Gegeven tekst —

Volgens de berekening van gedaagde heeft appellant over de 47 dagen waarop hij bij Start heeft gewerkt in aanmerking te nemen inkomsten genoten tot een bedrag van f 8.680,53.
De Raad ziet op grond van de gedingstukken en het verhandelde ter zitting geen grond voor het oordeel dat gedaagde aan de vaststelling van het WAO-dagloon ten onrechte de door hem opgestelde berekening ten grondslag heeft gelegd. De door appellant betrokken stelling dat hij een hoger uurloon heeft verdiend bij Start en dat van het op de specificatie van Start vermelde totaalbedrag aan uitbetaald loon moet worden uitgegaan, is door hem niet met concrete en verifieerbare gegevens onderbouwd. Het overzicht van mutaties op zijn bankrekening dat door appellant is overgelegd is in dit verband ontoereikend. Evenmin heeft appellant kunnen aangeven op welk onderdeel de berekening van gedaagde niet juist zou zijn. Ook overigens heeft de Raad geen aanleiding gevonden om de door gedaagde opgestelde berekening voor onjuist te houden.

Jouw opdracht — Zet de tekst hierboven over de berekening van het WAO-dagloon voort na de laatste zin.

Aangeleverd materiaal —
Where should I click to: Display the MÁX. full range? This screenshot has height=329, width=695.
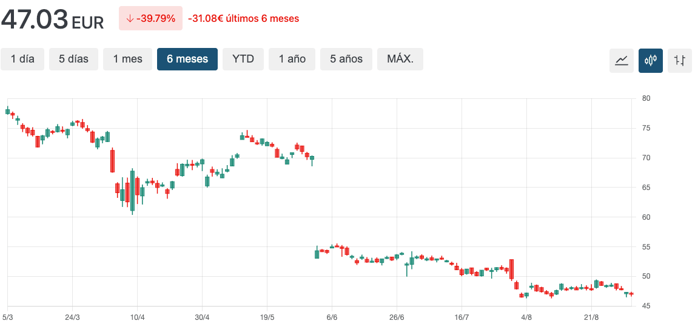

Het antwoord —
Het voorgaande leidt de Raad tot de slotsom dat de aangevallen uitspraak dient te worden bevestigd.
De Raad acht ten slotte geen termen aanwezig voor een veroordeling in de proceskosten.
III. BESLISSING
De Centrale Raad van Beroep,
Recht doende:
Bevestigt de aangevallen uitspraak.
Aldus gewezen door mr. R.C. Schoemaker als voorzitter en mr. G. van der Wiel en mr. drs. N.J. van Vulpen-Grootjans als leden, in tegenwoordigheid van mr. L.M. Reijnierse als griffier, en uitgesproken in het openbaar op 11 november 2004.
(get.) R.C. Schoemaker.
(get.) L.M. Reijnierse.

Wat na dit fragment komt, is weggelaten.